◆ Exercise requirements
Look through the records below and copy each line that includes the word "will".

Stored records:
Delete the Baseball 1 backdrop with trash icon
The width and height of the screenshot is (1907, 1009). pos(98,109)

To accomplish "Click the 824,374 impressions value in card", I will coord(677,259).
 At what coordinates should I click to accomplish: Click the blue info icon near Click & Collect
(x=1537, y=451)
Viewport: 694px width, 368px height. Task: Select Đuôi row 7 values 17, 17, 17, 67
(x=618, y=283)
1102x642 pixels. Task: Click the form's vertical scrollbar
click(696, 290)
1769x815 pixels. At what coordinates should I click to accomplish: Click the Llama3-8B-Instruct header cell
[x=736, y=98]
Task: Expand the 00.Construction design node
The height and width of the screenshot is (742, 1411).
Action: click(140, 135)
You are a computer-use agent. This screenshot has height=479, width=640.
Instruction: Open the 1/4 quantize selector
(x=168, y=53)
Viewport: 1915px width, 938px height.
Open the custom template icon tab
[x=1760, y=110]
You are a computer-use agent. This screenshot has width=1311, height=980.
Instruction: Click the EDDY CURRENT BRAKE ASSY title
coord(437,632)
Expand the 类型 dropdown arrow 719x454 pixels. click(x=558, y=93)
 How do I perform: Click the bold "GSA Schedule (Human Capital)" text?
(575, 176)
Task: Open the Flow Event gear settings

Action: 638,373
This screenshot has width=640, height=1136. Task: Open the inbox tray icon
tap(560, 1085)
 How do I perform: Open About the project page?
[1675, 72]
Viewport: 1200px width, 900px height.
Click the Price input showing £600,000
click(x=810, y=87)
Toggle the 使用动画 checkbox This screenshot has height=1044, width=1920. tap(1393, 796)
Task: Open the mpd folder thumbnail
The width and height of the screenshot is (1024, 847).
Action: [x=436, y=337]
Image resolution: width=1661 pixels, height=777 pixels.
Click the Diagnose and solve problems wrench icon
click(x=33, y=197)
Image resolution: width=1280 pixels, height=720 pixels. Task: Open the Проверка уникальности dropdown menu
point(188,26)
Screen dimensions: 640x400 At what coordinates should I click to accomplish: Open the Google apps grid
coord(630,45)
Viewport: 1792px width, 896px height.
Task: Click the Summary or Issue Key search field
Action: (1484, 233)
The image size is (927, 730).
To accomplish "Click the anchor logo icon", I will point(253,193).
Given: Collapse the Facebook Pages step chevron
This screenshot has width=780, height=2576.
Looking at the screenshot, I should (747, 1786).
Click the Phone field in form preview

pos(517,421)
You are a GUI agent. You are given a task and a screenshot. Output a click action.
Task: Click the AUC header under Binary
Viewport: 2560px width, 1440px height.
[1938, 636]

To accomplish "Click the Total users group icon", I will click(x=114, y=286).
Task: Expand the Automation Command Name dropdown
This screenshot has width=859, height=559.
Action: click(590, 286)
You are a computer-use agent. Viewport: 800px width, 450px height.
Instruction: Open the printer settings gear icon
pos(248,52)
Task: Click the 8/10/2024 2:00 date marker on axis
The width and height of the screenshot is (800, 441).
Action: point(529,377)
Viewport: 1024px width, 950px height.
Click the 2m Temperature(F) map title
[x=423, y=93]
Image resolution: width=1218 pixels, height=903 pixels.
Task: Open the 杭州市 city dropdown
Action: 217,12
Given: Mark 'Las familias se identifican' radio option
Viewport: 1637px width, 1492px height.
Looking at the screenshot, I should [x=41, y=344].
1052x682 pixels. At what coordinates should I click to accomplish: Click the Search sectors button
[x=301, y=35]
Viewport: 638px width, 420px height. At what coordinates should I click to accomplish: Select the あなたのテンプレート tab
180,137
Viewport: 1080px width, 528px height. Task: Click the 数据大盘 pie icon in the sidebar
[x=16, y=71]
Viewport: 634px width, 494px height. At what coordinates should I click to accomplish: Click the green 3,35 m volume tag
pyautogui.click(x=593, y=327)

◆ Result
To accomplish "Click the 824,374 impressions value in card", I will coord(677,259).
To accomplish "Click the anchor logo icon", I will point(253,193).
To accomplish "Click the Total users group icon", I will click(x=114, y=286).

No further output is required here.